1675070299 football and community

football and community

football and community

Why do I like soccer so much? Why does bouncing a ball obsess me to the point of insanity? Why am I fascinated by the colors of the shirts, the anthems on the PA system, the roar of the cheering fans? Why does the sound make me tingle when the boot hits the leather?

I often stop to think and try to answer these questions, but I can’t formulate an answer. So I remember. I remember and see myself at the age of ten leaning out the back window of Aitite’s car, my maternal grandfather, and climbing the hill of Artxanda, a privileged vantage point from which one can see all of Bilbao. It’s four o’clock on a winter afternoon. We have just eaten as a family and Aitite has offered my cousin and I to go with him to San Mamés, whose searchlights are already delimiting the sacred space where the ball will be rolling an hour later. We watch in fascination from above. San Mamés is a flash of light in the gray and dark city. A Sunday miracle. On the radio, the radios of the remaining stadiums open, reminding us that in all cities at the same time the same scene is repeated, with streams of fans making pilgrimages to their respective temples in search of the goal.

In San Mamés we were greeted by the murmur of the crowd, the smell of wet grass and cigar smoke. In the stands, listening to my parents talk, I learned that the supporter is a suffering being, that he sees happiness as something extraordinary and that expecting victory before the ball rolls is bad luck. Crammed into our long seats, thousands of us were one for ninety minutes plus the interval, in a ceremony that ended when the referee blew three whistle and gestured with both hands at the dressing room tunnel. On the way back, from the top of Artxanda, I went back to look for San Mamés but the lights were off, now everything was back to normal, dark.

When I try to understand why I love football so much, I remember those moments. I think every time I walked into the stadium I longed to feel what I felt then: to be part of a whole. American writer Bill Buford learned the value of football as a show while watching a match between Cambridge and Millwall in the 89/90 FA Cup that ended in a goalless draw and was decided by an own goal after a devastating error in extra time a guest defender.

At the ‘small and soulless’ Abbey Stadium, Buford, desperate to understand the reasons behind England’s passion for the ball, had an epiphany. It had nothing to do with aesthetics. He understood that the value of football rests on two pillars: the improbability of the goal and the stadium experience. The grandstands, he wrote, “offer the crowd experience […]more intense than ever before in life. For him, a Louisiana native born into the world’s most individualistic society, football meant community.
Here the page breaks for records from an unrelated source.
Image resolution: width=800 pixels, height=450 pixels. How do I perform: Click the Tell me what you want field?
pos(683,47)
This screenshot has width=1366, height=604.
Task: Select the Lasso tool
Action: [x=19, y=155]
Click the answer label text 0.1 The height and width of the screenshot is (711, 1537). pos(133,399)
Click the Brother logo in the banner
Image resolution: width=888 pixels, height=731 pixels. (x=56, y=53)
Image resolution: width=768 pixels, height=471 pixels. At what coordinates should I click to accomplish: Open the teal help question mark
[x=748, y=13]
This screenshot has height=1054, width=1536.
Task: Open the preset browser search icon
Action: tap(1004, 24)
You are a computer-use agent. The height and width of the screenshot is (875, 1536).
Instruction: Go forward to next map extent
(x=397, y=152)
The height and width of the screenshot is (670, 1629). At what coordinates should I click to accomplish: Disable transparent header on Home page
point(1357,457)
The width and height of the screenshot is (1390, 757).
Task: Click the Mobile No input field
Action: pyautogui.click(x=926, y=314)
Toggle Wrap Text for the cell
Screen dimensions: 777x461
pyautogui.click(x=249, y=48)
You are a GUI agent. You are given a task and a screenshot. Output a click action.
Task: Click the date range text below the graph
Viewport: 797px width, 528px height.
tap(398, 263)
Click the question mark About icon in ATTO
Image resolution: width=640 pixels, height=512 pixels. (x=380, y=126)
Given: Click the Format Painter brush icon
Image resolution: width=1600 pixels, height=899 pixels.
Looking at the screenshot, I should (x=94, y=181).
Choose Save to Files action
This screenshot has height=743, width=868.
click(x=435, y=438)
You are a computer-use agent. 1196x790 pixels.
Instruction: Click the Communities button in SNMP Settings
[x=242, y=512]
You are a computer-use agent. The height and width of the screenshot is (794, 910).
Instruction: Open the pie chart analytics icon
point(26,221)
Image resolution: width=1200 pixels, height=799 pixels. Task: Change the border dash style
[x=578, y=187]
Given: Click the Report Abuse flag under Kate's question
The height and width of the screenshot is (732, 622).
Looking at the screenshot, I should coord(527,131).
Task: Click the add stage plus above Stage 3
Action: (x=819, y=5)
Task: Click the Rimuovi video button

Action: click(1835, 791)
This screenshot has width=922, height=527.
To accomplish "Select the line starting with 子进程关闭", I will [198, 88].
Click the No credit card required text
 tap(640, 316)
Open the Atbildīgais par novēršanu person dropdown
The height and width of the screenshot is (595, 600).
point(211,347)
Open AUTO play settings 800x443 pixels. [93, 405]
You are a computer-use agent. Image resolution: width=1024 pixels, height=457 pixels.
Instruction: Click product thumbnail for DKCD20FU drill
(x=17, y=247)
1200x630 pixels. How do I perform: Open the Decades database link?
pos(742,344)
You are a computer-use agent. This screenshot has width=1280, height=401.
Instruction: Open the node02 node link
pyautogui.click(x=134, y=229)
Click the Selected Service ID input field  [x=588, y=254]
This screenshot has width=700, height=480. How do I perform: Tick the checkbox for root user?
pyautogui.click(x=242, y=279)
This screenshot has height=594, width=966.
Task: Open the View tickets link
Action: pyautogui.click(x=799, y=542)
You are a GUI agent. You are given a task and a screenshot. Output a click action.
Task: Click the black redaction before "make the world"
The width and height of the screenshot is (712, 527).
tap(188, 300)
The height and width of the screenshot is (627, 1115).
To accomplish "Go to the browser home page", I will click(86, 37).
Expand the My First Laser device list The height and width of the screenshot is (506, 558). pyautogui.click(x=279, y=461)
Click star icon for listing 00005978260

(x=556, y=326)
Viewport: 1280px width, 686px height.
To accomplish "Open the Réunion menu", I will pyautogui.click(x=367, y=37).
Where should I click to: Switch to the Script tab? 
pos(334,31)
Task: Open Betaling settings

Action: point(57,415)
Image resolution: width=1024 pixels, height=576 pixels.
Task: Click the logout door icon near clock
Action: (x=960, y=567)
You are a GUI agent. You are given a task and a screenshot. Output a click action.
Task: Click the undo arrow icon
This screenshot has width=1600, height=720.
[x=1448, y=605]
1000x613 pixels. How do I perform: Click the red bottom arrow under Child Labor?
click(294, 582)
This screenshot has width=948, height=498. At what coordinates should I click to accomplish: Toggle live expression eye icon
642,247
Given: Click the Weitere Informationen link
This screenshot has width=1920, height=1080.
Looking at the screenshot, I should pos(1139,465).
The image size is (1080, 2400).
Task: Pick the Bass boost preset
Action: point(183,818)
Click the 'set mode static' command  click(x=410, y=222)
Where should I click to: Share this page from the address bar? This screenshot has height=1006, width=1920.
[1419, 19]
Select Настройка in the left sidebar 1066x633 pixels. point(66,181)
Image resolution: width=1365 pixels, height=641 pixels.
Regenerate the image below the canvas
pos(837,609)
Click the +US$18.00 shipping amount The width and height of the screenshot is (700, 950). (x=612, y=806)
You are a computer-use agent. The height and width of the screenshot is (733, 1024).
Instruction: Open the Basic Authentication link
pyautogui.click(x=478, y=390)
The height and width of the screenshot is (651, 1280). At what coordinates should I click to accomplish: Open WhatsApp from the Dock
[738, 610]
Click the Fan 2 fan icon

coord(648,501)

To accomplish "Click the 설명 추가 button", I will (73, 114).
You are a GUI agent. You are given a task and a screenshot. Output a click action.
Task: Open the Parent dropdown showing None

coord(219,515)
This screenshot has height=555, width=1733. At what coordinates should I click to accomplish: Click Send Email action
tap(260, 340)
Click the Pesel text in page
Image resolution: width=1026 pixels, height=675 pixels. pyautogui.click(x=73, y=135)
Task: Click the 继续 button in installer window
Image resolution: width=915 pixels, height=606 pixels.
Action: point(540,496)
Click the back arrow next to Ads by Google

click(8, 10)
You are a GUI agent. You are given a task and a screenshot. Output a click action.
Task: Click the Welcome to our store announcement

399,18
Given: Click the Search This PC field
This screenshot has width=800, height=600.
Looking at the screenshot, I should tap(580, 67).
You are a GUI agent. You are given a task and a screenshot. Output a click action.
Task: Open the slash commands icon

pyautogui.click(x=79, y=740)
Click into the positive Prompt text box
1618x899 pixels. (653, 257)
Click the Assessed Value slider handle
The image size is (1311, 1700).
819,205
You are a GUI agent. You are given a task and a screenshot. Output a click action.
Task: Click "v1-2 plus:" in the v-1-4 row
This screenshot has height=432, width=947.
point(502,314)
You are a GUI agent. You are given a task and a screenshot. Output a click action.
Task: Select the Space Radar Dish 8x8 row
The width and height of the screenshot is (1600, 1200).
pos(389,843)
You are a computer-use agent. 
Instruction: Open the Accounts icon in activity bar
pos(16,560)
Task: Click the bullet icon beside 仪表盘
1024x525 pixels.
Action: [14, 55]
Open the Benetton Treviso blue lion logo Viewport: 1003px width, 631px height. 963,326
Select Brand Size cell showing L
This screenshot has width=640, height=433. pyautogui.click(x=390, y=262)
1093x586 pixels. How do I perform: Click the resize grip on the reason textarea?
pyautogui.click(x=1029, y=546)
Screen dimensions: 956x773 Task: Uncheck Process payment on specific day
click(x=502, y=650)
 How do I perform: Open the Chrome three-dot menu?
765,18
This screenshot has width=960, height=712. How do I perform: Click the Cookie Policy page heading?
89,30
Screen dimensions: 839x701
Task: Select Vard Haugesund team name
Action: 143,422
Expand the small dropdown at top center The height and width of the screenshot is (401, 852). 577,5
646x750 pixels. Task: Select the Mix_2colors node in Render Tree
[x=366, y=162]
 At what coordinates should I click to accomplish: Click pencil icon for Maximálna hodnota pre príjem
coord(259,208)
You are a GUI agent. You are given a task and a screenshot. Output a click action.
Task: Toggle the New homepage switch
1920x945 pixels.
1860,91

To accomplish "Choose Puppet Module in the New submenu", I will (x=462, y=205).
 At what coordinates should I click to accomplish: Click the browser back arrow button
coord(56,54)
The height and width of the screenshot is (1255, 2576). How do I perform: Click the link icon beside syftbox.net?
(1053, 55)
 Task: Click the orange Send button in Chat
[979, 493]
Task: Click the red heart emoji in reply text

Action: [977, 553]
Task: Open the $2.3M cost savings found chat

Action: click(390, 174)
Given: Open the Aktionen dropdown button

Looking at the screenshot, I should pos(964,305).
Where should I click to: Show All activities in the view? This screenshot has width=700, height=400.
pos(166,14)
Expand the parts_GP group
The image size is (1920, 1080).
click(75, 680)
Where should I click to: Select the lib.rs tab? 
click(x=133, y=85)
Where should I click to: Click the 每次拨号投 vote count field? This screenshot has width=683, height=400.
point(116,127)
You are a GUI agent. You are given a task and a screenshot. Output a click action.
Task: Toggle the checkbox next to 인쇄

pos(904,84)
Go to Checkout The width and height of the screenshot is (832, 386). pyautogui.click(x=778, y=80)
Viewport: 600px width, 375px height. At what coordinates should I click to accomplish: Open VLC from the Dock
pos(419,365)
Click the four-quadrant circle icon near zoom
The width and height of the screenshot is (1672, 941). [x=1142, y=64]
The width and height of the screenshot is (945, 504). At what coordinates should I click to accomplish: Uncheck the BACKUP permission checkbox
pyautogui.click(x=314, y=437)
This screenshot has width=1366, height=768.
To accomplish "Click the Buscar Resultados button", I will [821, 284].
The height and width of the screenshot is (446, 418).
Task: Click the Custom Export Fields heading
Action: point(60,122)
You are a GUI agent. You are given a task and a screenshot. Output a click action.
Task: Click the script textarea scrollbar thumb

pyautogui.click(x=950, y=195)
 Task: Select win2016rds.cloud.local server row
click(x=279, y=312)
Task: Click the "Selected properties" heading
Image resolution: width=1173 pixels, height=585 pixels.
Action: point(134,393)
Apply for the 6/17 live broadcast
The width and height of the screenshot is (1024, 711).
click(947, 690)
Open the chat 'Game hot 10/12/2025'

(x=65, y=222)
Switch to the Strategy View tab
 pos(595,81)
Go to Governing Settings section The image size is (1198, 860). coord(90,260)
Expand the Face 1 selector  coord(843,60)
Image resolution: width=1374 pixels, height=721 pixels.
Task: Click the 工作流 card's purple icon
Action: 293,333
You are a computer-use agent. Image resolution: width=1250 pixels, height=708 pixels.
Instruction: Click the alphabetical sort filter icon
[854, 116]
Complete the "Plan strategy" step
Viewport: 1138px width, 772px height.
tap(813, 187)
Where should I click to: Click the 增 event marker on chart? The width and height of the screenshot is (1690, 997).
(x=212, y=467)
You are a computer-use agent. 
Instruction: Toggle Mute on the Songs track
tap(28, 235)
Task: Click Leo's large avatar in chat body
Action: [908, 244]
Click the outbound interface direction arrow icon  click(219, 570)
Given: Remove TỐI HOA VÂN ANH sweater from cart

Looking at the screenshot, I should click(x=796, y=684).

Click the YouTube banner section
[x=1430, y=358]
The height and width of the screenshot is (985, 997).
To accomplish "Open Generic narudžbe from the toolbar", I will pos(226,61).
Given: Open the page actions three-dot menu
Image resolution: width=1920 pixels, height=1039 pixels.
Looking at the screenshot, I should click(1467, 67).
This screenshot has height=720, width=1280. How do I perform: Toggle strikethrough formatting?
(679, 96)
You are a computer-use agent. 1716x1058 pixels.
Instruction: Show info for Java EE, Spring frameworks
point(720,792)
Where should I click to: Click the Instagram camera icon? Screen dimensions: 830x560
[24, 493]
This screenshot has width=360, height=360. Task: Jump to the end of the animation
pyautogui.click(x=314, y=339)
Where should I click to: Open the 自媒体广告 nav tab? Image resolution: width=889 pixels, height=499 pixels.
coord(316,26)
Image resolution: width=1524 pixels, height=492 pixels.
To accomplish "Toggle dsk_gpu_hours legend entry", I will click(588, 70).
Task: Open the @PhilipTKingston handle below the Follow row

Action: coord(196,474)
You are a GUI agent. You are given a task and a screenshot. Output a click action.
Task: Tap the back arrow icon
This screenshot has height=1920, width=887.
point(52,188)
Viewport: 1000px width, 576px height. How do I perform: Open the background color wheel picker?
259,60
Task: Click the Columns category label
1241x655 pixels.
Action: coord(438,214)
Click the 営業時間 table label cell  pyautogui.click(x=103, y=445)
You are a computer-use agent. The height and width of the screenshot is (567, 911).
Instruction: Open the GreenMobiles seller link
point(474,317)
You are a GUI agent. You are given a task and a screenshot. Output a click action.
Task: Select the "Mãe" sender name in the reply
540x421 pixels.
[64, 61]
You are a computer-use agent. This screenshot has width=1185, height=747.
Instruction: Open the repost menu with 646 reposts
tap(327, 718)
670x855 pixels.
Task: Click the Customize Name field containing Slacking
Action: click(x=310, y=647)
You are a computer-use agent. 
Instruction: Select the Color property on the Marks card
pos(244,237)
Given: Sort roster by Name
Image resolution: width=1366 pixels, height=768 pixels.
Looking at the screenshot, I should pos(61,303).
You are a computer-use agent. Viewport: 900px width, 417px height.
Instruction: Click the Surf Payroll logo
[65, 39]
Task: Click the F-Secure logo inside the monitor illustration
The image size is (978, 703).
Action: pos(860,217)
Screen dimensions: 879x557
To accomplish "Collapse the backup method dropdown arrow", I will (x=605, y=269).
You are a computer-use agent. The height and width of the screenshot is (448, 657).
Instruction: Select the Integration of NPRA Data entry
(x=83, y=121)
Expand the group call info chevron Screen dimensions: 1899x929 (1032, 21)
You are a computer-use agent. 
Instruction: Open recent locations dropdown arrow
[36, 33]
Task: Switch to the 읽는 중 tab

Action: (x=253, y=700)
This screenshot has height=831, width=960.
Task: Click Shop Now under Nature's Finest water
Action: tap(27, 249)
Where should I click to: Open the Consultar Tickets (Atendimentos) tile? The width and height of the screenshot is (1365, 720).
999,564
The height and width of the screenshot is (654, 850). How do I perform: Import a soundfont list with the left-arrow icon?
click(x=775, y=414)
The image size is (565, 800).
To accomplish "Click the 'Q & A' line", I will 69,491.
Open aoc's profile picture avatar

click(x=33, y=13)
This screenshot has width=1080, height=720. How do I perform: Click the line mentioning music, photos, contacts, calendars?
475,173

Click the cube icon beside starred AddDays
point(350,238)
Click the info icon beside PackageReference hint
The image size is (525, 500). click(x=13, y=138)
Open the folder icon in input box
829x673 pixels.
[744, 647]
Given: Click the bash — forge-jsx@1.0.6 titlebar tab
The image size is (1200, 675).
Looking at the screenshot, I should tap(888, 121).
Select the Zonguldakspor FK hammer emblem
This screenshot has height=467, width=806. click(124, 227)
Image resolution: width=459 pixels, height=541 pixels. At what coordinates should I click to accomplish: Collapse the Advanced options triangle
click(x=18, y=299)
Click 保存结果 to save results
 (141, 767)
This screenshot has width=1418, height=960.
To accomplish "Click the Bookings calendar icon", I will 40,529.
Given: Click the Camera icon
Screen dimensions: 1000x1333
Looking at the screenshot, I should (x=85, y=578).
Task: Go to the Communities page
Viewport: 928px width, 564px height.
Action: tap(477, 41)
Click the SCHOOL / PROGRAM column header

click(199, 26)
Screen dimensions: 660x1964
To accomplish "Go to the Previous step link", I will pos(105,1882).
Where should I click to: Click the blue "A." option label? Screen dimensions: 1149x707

Football executives seem obsessed with engaging young people through hashtags, media and engagement, forgetting that the true essence of this sport is personal community. For the British working class, football is their opera and stadiums are their museums. Four o’clock in the afternoon on a Saturday is still a sacred moment there. What do your second, third and fourth division teams have to fill the stands with life? They are still a meeting place. What do their stadiums have for their fans that the megaclubs don’t? Oh, it’s a no-brainer: geographic proximity.

Reasonable opening hours and prices. That will keep real football alive and inspire young people. How many games can a ten-year-old go to the stadium with his father today, where games are so often relegated to the underground of the night? The connection with the grandstands is broken, nothing remains.